Sequential TACE, SBRT, and Anti-PD-L1 plus Anti- CTLA-4 Immunotherapy in Locally Advanced Hepatocellular Carcinoma: Survival Outcome of Phase II Trial Chi Leung Chiang 1 , Stephen Lam Chan 2 , Kenneth Sik Kwan Chan 1,3 , Francis Ann Shing Lee 4 , Keith Wan Hang Chiu 5 , Natalie Sean Man Wong 4 , Landon Chan 2 , Venus Wan Yan Lee 4 , Vanessa Ting Yan Yeung 6 , Ryan Lok Man Ho 7 , Vince Wing Hang Lau 5 , Nancy Kwan Man 8 , Spring Kong 1 , Albert Chi Yan Chan 8 1 Clinical Oncology, The University of Hong Kong, Hong Kong, China. 2 Clinical Oncology, The Chinese University of Hong Kong, Hong Kong, China. 3 Faculty of Dentistry, The University of Hong Kong, Hong Kong, China. 4 Clinical Oncology, Tuen Mun Hospital, Hong Kong, China. 5 Diagnostic Radiology, The University of Hong Kong, Hong Kong, China. 6 Clinical Oncology, Prince of Wales Hospital, Hong Kong, China. 7 Radiotherapy and Oncology Department, Gleneagles Hospital, Hong Kong, China. 8 Surgery, The University of Hong Kong, Hong Kong, China Purpose/Objective: We have previously reported promising early efficacy treatment outcome after sequential transarterial chemoembolization and stereotactic body radiotherapy followed by immunotherapy (START-FIT) using anti-PD1 / PD-L1 in locally advanced HCC (Lancet Gastroenterology and Haptology). Here we aim to evaluate the long-term outcomes of this START-FIT regimen using anti-PD-L1 and anti-CTLA-4 immunotherapy backbone. Material/Methods: Patients with locally advanced unresectable HCC not suitable for curative surgery were prospectively recruited. Eligible patients were those aged 18 years or older, tumor size of at least 5cm, a maximum of three tumor nodules, and child-Pugh A5-B7 liver function. Tumours with extra-hepatic metastasis, main portal vein (VP4) invasion were excluded.

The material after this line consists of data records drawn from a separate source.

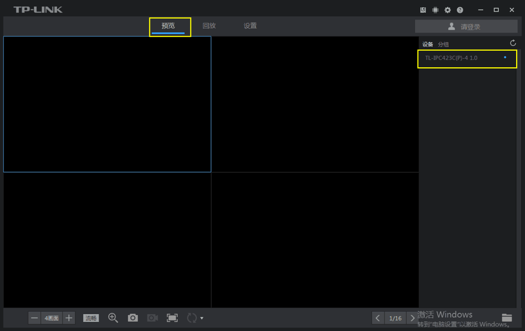Switch to the 回放 playback tab

[x=209, y=26]
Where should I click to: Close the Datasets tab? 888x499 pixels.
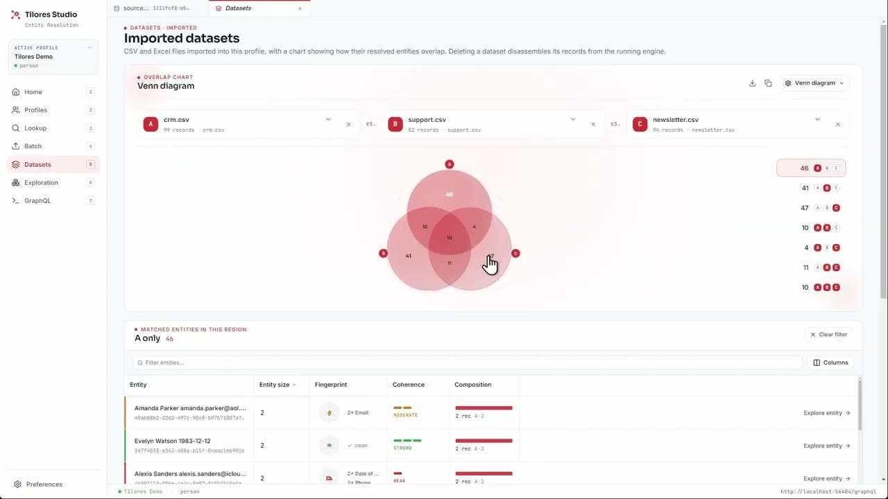(300, 8)
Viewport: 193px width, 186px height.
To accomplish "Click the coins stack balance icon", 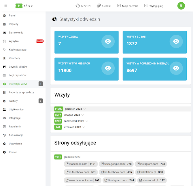I will point(99,6).
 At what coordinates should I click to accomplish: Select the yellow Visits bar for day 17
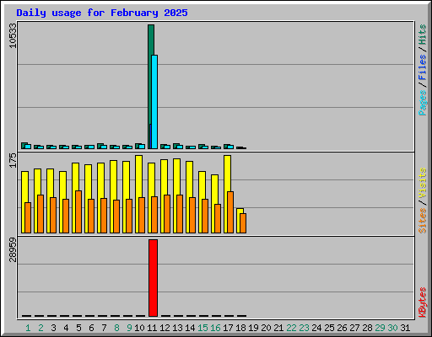pos(227,174)
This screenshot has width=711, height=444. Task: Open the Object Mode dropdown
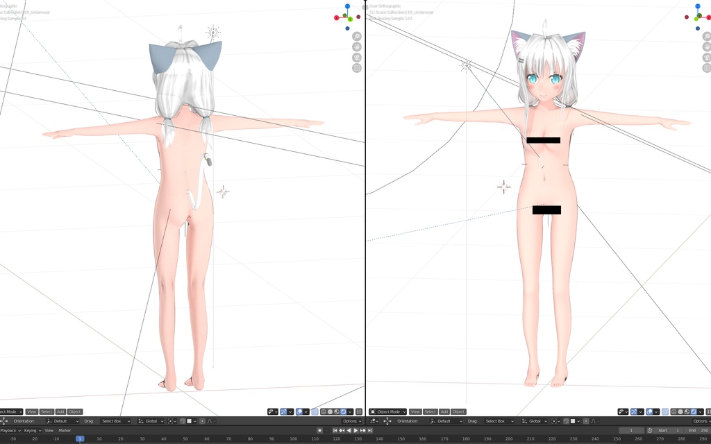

Patients underwent single episode of TACE, 5-fraction SBRT (27.5-40 Gy in 5 fractions) at 28 days afterwards, followed by single Tremelimumab (300mg) regular interval Durvalumab (1500mg) at 7 days upon completion of SBRT and every 4 weeks thereafter. The primary endpoint was overall response rate (ORR) per modified Response Evaluation Criteria in Solid Tumors (mRECIST) version 1.1. Survival outcomes were analysed, including progression-free survival (PFS), overall survival (OS), local control (LC) rate, and treatment-related adverse event (TRAE) [NCT 04988945].